The causes of self-harm are likely to be complex, even if the person harming does not see the issues in that way. Kieran, from Glasgow, began self-harming after five years of “constant” physical and verbal bullying at school. His parents split up when he was seven, though he says it was the bullying – which still torments him today – that incited his self-harming. “The bullying made me feel really unbalanced,” says Kieran, now 23. “I started to self-harm when I was aged 11, and it kind of just snowballed from there. I stopped eating. I isolated myself from a lot of my friends and family. I kept it a secret for almost a decade.”

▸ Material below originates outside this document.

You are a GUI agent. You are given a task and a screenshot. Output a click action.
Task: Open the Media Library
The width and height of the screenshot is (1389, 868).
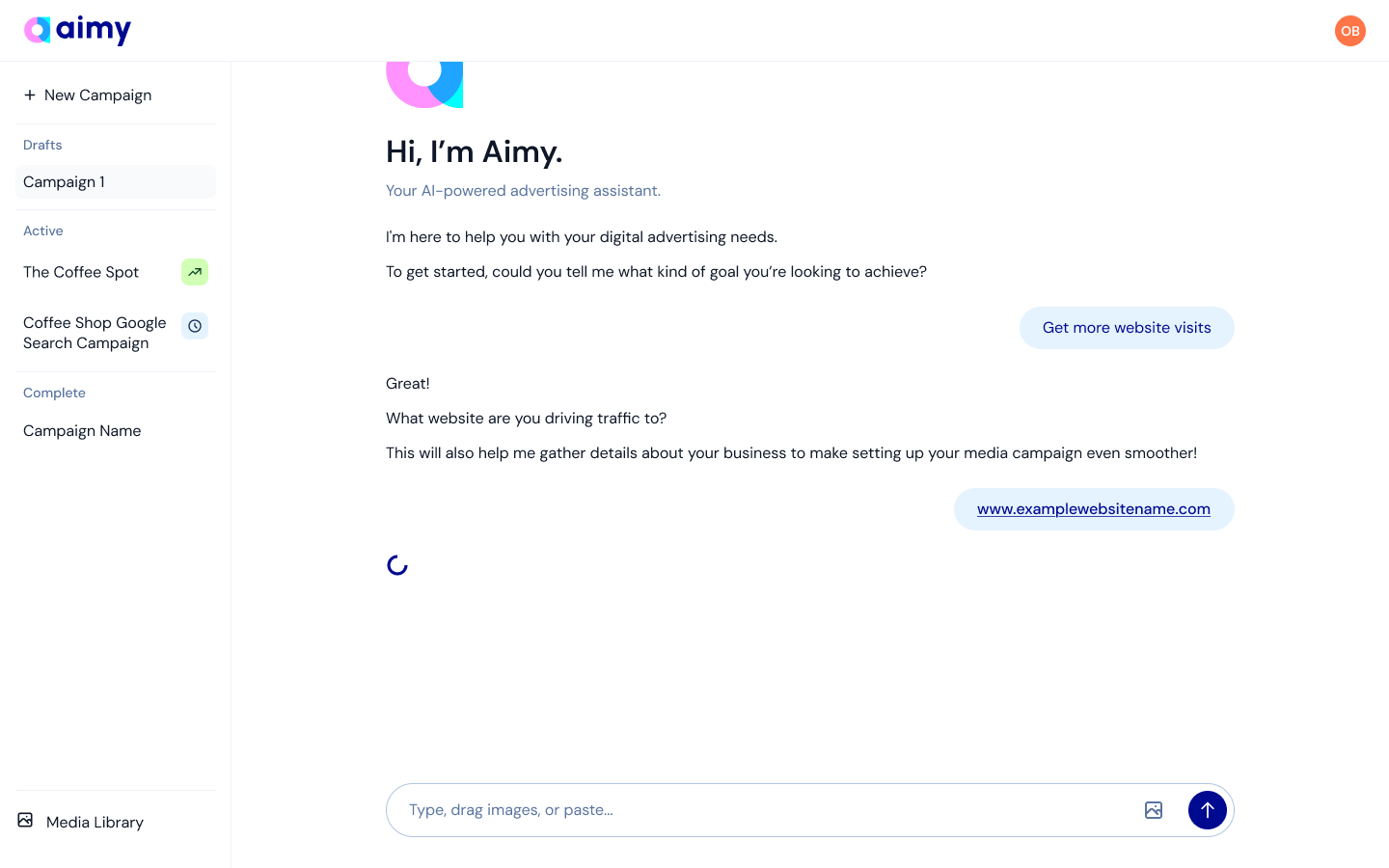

Like Lucy, Kieran says that self-harming became a secret obsession. The bullying made him feel “physically and mentally numb”. Self-harm, by contrast, made Kieran feel more alive, and he would regularly self-harm in his bedroom at night. “It brought me out of my slumber,” he says. “It made me feel normal, and I became addicted to doing it for that reason.” He says that the self-harm was like an “adrenaline shot” that brings everything back into focus.”

Kieran admits that he still has a “daily battle” with self-harm. He is significantly better than he was a few years ago, though, when he would harm himself up to 400 times in one evening. “It’s a high level of emotional distress that causes people to resort to self-harming,” he says. “People sometimes feel like they can’t cope with their emotion. It’s how they cope with life’s daily stresses.”

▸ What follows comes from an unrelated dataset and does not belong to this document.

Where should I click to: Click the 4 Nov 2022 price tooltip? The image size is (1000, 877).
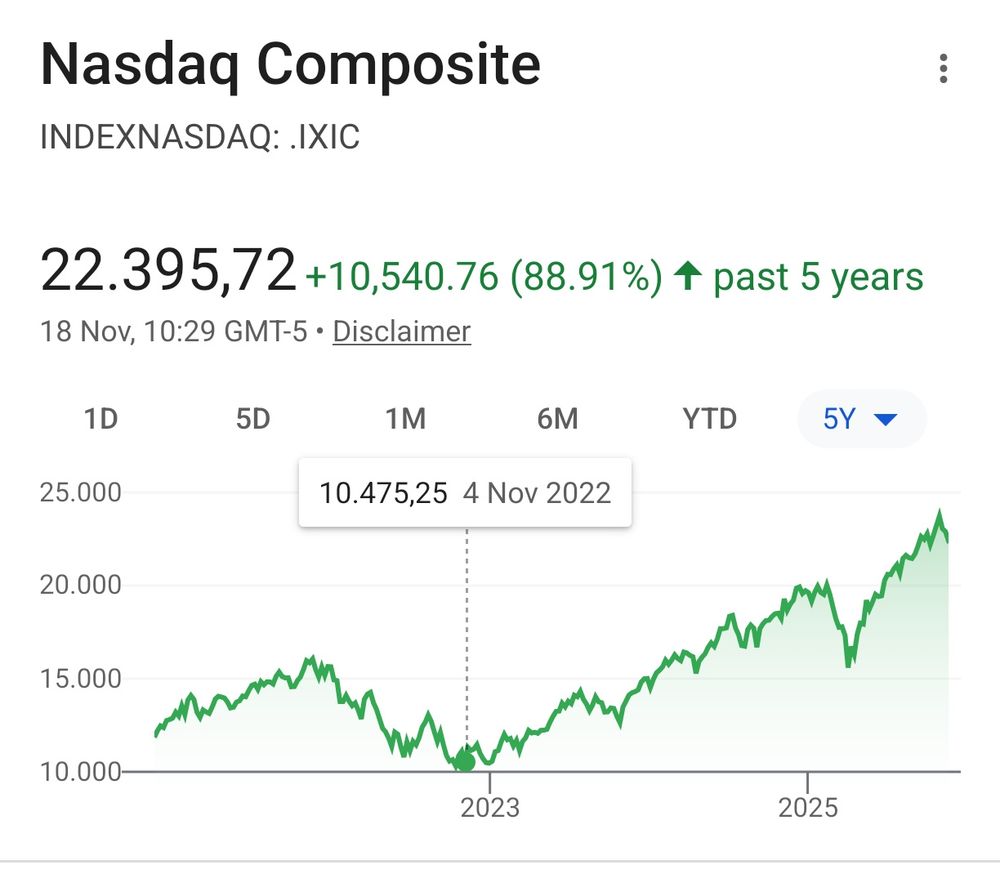[465, 493]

Chris Leaman, from the UK mental health charity YoungMinds, says it is still very much a taboo subject in British society. “Every year, we work with Childline, YouthNet and selfharmUK to try and combat these sort of stigmas for Self-Harm Awareness Day,” he says. “There is a definite problem around young men not feeling like they can talk about their issues, which can make self-harm quite a common issue among them.”

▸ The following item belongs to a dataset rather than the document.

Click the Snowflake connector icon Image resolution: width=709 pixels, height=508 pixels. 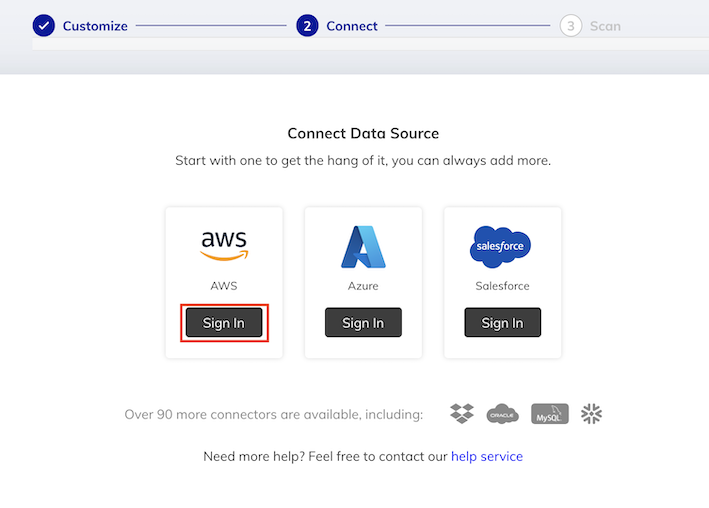click(592, 414)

“Some people do talk about self-harm quite openly, but that’s relatively unusual,” says Professor Glyn Lewis. “A lot of people conceal self-harming behaviour from their friends and family. There are not necessarily signs to look out for; it’s more a case of often asking people how they are feeling, and keeping communication open with them. As a rule, families and friends concerned about someone self-harming always should talk to the person themselves and encourage them to seek professional help.”

Statistically, teenage girls are still more than twice as likely to self-harm than young males, and this has helped create another gender-based stigma: that self-harming girls are simply seeking attention. Fiona Brooks, professor of adolescent and child health at the University of Hertfordshire, who led the investigations for last year’s HBSC report, identifies this as a prevalent problem. “Nowadays, young people are in a much more uncertain world than before,” she says. “Instead of self-harming just being dismissed as attention seeking, it’s something that needs to be taken seriously. Equally, if young girls are self-harming for attention, that’s a different matter that needs to be taken just as seriously.”

Lucy thinks back on that evening she started self-harming, and wishes that she could tell herself to stop – and talk to someone. Talking, like with most former self-harmers, has been a significant part of Lucy’s recovery, but she also credits her own determination as a decisive factor. “If you don’t want to stop, you won’t,” she says. “In the end, a lot of it comes down to how you see yourself. I used to feel people were always judging me, but now I feel I don’t care what they think. Why should I let them control my happiness?”